A woman at a gym tells her friend she pays rent higher than $2,000 a month. An ex-Microsoft employee describes his work as an artist to a woman he's interviewing to be his assistant—he makes paintings and body casts, as well as something to do with infrared light that's hard to discern from his foreign accent. Another man describes his gay lover's unusual sexual fetish, which involves engaging in fake fistfights, "like we were doing a scene from Batman Returns."
These conversations—apparently real ones, whose participants had no knowledge an eavesdropper might be listening—were recorded and published by the NSA. Well, actually no, not the NSA, but an anonymous group of anti-NSA protestors claiming to be contractors of the intelligence agency and launching a new "pilot program" in New York City on its behalf. That spoof of a pilot program, as the prankster provocateurs describe and document it in videos on their website, involves planting micro-cassette recorders under tables and benches around New York city, retrieving the tapes and embedding the resulting audio on their website: Wearealwayslistening.com.
Could actions like these, while they will surely be dismissed as childish stunts by some, succeed at driving home the real impact of NSA spying to the general public in a way that hasn't been managed yet?
(Score: 2) by hemocyanin on Thursday May 21 2015, @02:30PM
There is no expectation of privacy in a public space.
What would make this even more effective, is if the recordings included the participants names, addresses, and phone numbers.
(Score: 2) by Zinho on Thursday May 21 2015, @03:03PM
There is no expectation of privacy in a public space.
Perhaps not, but there are laws across the nation against making secret recordings. New York's state laws are better than some (a handful of states insist that everyone recorded must consent), but unless at least one person in the recording must be aware of it for the recording to be legal in the state of New York.

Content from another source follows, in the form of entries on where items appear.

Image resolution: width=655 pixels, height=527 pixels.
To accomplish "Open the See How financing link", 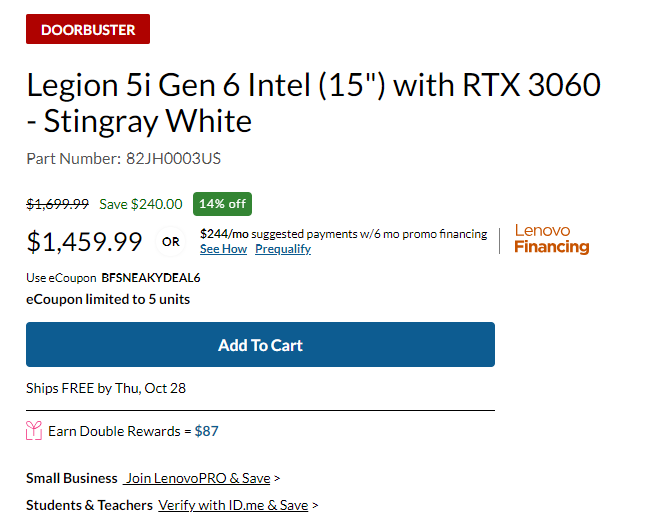I will click(x=223, y=249).
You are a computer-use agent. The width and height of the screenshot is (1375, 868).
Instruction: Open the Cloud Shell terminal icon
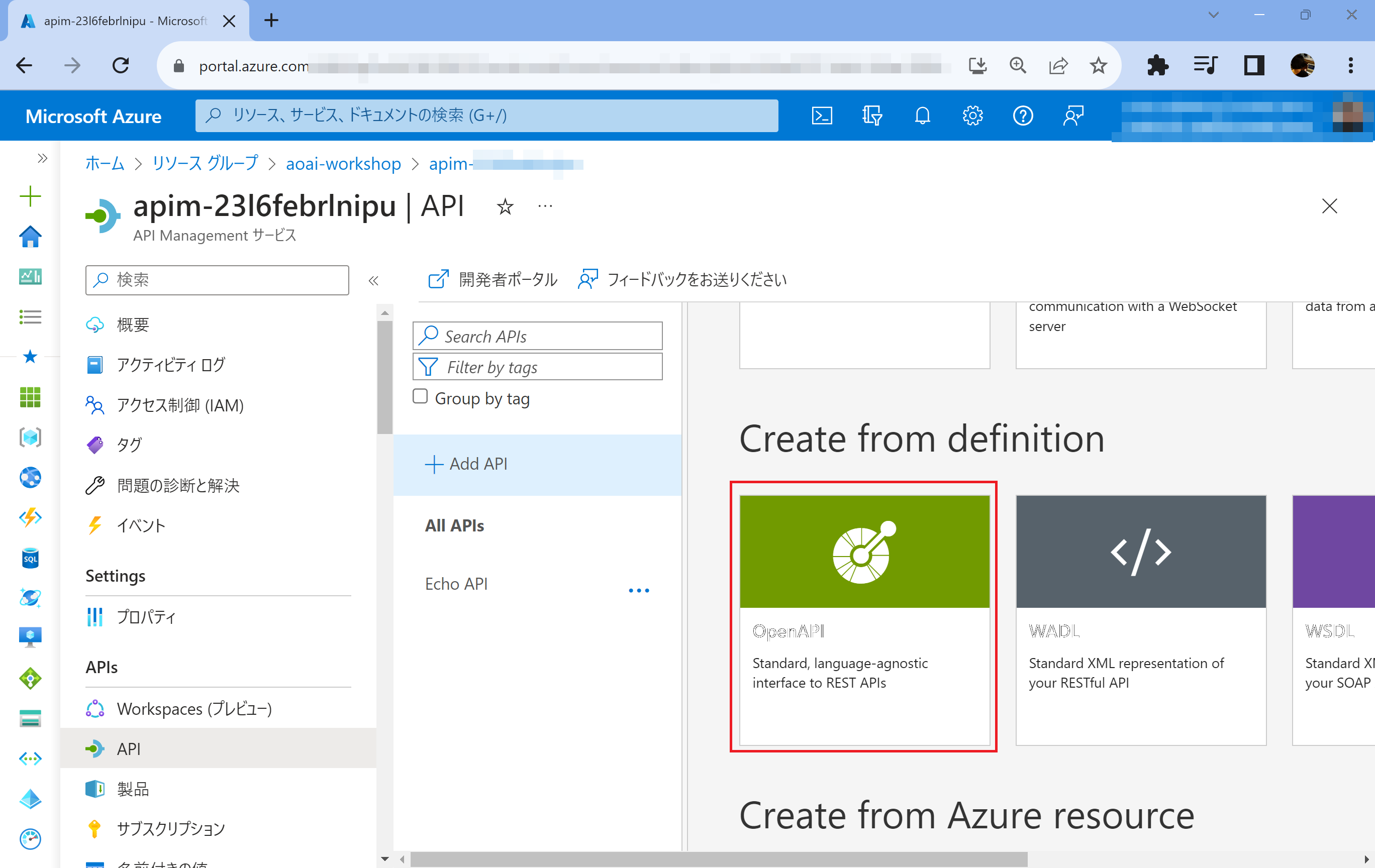[x=822, y=115]
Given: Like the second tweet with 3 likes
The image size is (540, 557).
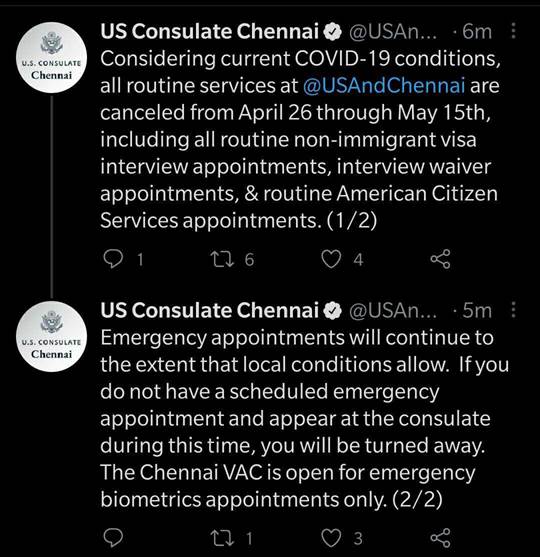Looking at the screenshot, I should pos(331,538).
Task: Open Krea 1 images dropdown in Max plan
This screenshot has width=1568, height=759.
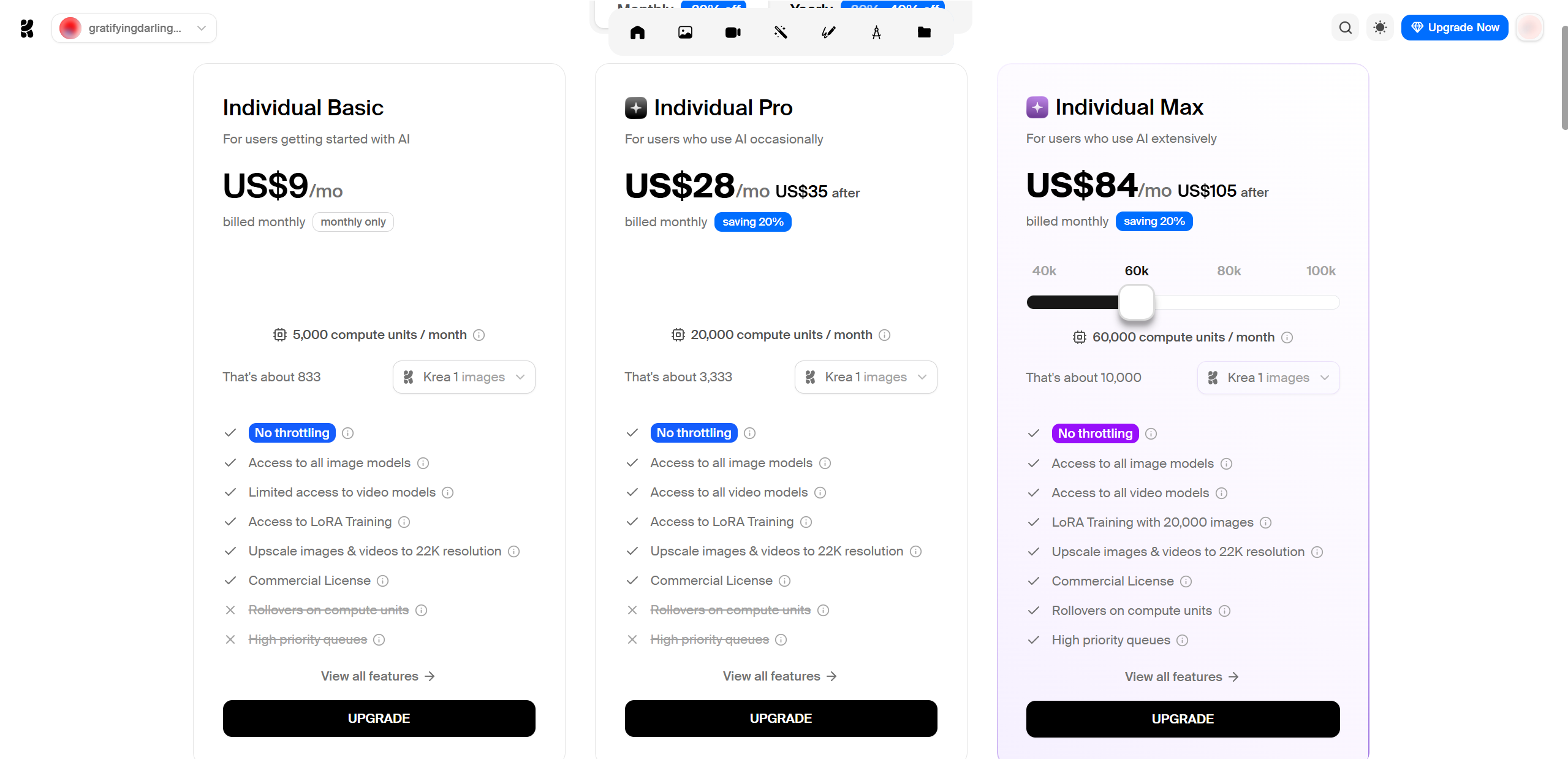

"Space Exploration is not endless circles in low earth orbit." -Buzz Aldrin
(Score: 2) by hemocyanin on Thursday May 21 2015, @03:18PM
Are you sure the context is the same? That is frequently the case for phone conversations, but those are not public like two people walking down the street and conversing. If NY does have such a law, it would make video recordings of the police extremely problematic.
(Score: 2) by Zinho on Thursday May 21 2015, @03:54PM
#include stdDisclaimer.IANAL
I agree with you that the context is very different; however, in practice the wiretap laws have been extended far beyond recording of phone conversations and are applied to any voice recording regardless of context. A quick bit of searching turned up an interesting article from the American Bar Association which asserts that secret recording of police is a bad idea, [americanbar.org] even though openly recording them is widely recognized as a 1st Amendment right and protected by the courts.
In general I expect that these days State prosecutors would apply the wiretapping statues to any covert audio recording of a conversation. As such, since the Federal laws state that at least one participant be aware of the recording, these dead-drop style recorders would be illegal because none of the people being recorded were aware of the recording. As I stated before, New York State law also requires at least one party be aware, so the Feds and the State could duke it out for jurisdiction if they wanted to.
Other fun links I found in a quick search:
How it works in a 2-party or all-party state like California [dailybreeze.com]
The Congressional Research Service's position on legality and ethicality of secret recordings in the various states [fas.org]
And, a final trivia note: recording video without audio bypasses the wiretapping laws entirely, which is why most surveillance systems record video only.
"Space Exploration is not endless circles in low earth orbit." -Buzz Aldrin
(Score: 0) by Anonymous Coward on Thursday May 21 2015, @03:54PM
There is no expectation of privacy in a public space.
This is false. For instance, you generally can't stick a camera under someone's skirt and take a picture; not even in a public place. Furthermore, we should have privacy from mass surveillance. Even in public places. This is because mass surveillance is far different from people just seeing you or overhearing you, for obvious reasons.
Please don't repeat this "expectation of privacy" nonsense any longer; it plays right into the hands of authoritarians who want to enable mass surveillance.
(Score: 0) by Anonymous Coward on Thursday May 21 2015, @05:09PM
Sure you can! [ibtimes.com] We should automate this and upskirt everyone, all the time.